**Aim of the exercise**
What is needed is an exact copy of the records below, with the pictures left out.

[Dataset entries]
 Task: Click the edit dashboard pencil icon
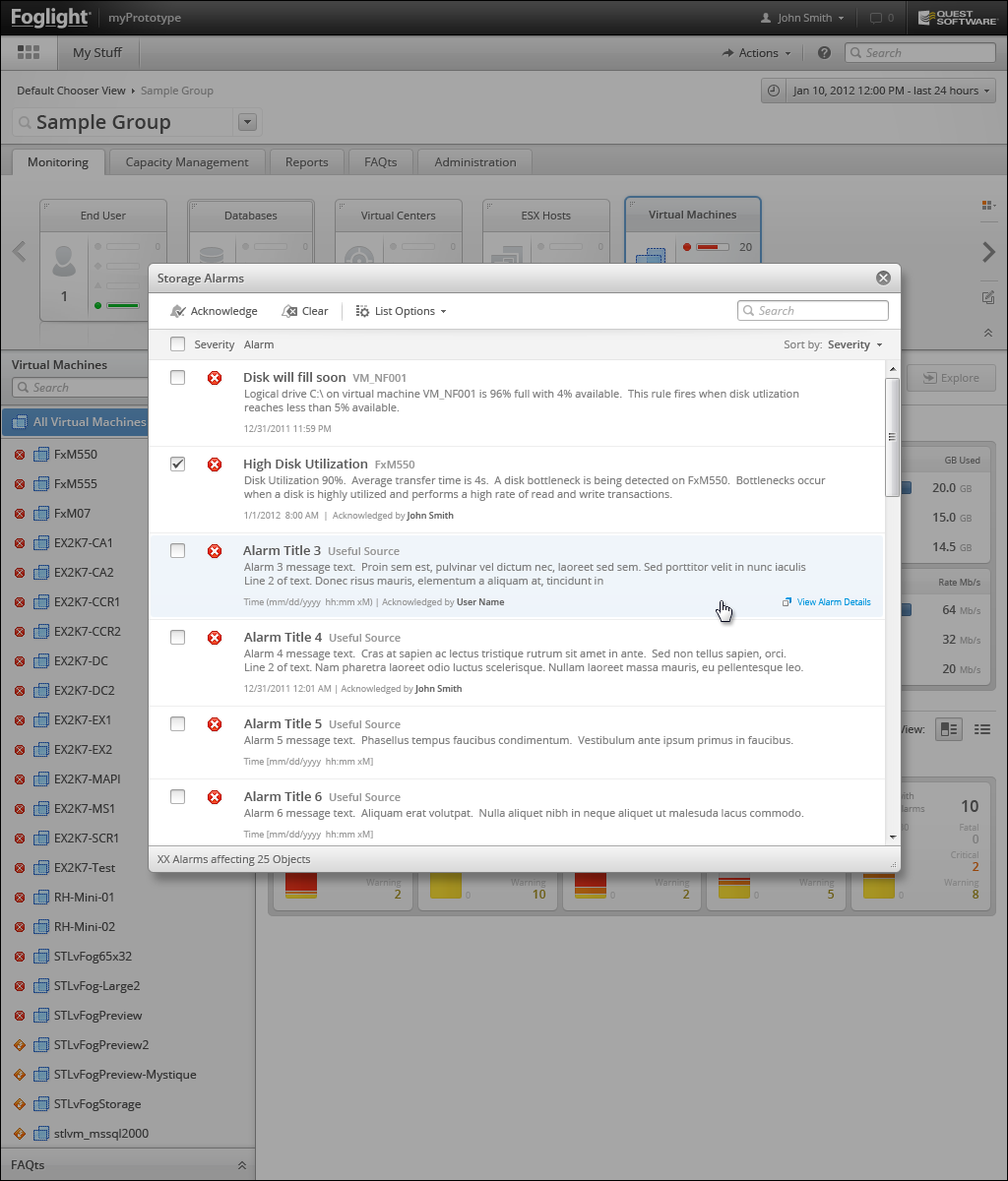(x=988, y=297)
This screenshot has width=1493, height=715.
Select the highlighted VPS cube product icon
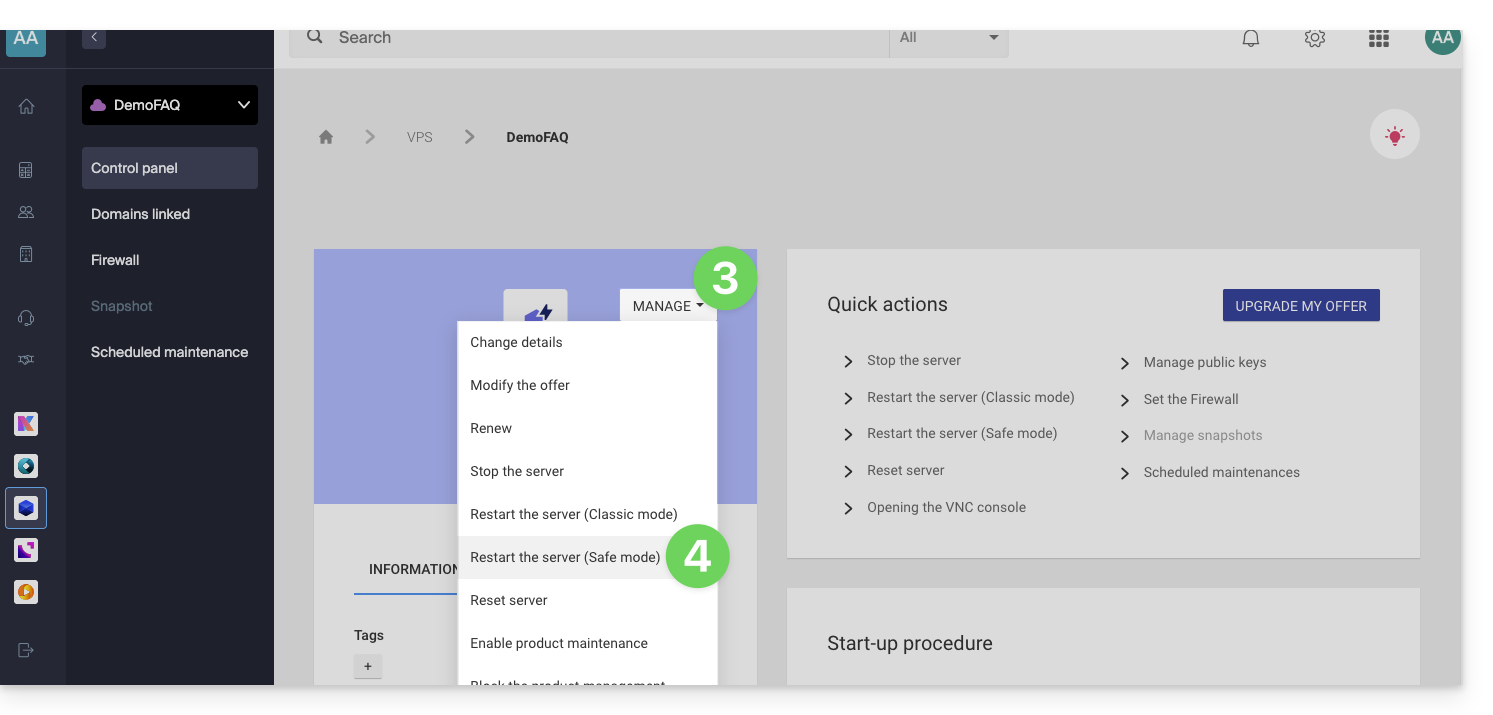coord(25,507)
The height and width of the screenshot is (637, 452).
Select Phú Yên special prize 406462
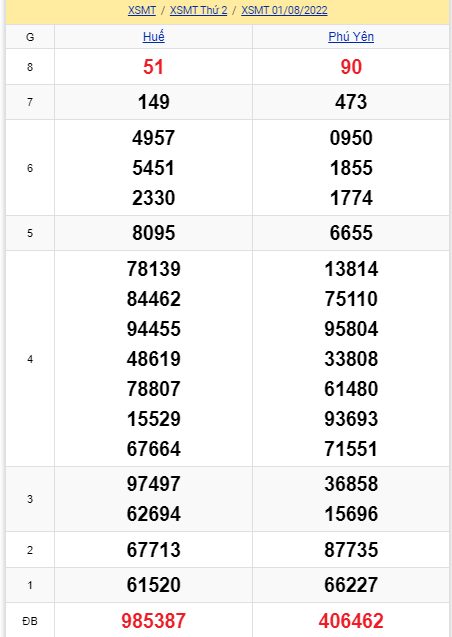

**Response to this task**
 Task: Click the edit dashboard pencil icon
(x=988, y=297)
This screenshot has width=1493, height=715.
Select the highlighted VPS cube product icon
coord(25,507)
The height and width of the screenshot is (637, 452).
Select Phú Yên special prize 406462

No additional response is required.